Semua itu bagian dari penerjemahan diplomasi perlindungan, salah satu dari empat pilar kebijakan luar negeri Indonesia 2019-2024. Diplomasi perlindungan bertujuan melindungi warga negara Indonesia. Pada masa lain, perlindungan fokus pada WNI di luar negeri. Di tengah pandemi, seperti pernah diungkap Retno, perlindungan tidak hanya diberikan kepada WNI di luar negeri dan pencarian vaksin adalah salah satu bentuknya.

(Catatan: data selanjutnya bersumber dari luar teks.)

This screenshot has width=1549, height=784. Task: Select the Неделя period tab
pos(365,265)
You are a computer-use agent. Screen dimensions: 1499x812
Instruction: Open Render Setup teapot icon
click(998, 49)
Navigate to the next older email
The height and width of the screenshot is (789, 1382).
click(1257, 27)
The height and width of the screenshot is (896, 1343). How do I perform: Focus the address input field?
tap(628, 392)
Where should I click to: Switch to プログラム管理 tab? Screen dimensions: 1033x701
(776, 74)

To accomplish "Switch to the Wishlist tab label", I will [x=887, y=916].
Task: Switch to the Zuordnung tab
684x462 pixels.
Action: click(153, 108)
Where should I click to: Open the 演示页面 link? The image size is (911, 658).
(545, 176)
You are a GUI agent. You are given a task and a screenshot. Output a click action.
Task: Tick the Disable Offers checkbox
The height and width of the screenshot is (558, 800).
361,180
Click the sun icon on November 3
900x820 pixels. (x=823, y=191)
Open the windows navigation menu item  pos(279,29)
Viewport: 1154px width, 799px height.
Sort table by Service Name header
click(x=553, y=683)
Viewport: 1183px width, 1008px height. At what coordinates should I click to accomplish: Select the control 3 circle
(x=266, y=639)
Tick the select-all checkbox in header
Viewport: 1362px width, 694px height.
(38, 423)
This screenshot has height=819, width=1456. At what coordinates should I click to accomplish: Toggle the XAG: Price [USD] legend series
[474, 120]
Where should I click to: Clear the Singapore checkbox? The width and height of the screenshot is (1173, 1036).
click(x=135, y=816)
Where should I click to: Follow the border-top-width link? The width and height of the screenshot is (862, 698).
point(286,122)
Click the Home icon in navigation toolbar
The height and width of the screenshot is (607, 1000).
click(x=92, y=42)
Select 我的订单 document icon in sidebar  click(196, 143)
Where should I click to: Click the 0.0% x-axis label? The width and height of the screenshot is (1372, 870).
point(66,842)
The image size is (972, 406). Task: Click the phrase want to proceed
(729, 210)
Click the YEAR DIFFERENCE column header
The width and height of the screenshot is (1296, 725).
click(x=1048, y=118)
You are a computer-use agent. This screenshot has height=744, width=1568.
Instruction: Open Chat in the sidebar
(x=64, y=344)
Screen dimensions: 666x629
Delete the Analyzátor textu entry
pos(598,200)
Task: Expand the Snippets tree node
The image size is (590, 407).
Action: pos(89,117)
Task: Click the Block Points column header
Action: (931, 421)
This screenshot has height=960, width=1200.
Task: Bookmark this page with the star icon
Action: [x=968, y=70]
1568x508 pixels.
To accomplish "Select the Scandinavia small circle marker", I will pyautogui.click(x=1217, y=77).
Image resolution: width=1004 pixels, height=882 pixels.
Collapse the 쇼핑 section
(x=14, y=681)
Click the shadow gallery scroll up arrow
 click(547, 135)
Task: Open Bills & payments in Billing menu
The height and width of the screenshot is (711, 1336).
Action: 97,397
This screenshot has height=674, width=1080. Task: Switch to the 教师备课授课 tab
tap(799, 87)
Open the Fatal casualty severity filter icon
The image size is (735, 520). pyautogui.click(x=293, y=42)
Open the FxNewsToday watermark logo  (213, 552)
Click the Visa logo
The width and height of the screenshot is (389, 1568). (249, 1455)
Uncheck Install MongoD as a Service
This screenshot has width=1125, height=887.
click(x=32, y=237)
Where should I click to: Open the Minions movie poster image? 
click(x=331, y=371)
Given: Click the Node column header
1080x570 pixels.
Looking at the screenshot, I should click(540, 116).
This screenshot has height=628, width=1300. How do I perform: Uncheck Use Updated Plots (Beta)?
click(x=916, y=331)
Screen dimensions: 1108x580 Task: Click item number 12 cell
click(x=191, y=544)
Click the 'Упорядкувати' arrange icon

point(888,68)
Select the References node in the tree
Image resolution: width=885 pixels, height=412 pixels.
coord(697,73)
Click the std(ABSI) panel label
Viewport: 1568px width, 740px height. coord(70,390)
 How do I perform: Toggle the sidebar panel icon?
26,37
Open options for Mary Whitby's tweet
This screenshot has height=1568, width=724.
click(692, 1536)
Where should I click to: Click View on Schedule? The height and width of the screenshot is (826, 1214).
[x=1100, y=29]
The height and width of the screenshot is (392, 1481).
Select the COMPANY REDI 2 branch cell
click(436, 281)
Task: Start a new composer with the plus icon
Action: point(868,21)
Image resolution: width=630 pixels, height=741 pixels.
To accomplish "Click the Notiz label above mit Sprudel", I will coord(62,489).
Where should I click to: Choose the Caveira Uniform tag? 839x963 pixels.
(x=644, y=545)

Dihubungi terpisah, Sekretaris Perusahaan PT Bio Farma Bambang Heriyanto mengapresiasi kepercayaan pemerintah terhadap lembaganya untuk terlibat. Bambang bersyukur bahwa Indonesia diberi akses oleh China untuk menjadi salah satu negara lokasi uji klinis.
Dengan turut serta dalam uji klinis, Indonesia tahu bagaimana respons tubuh partisipan di Indonesia terhadap calon vaksin Covid-19 dari Sinovac. Selain itu, dalam klausul kerja sama, akan ada juga transfer teknologi.
Bio Farma dengan Sinovac sejatinya juga pernah menjalin kerja sama. Selain itu, teknik yang dipakai Sinovac dalam mengembangkan calon vaksin Covid-19, yakni dengan metode inaktivasi, sudah dipahami oleh Bio Farma. Bahkan, Bio Farma sudah memakai metode ini untuk mengembangkan vaksin pertusis atau batuk rejan.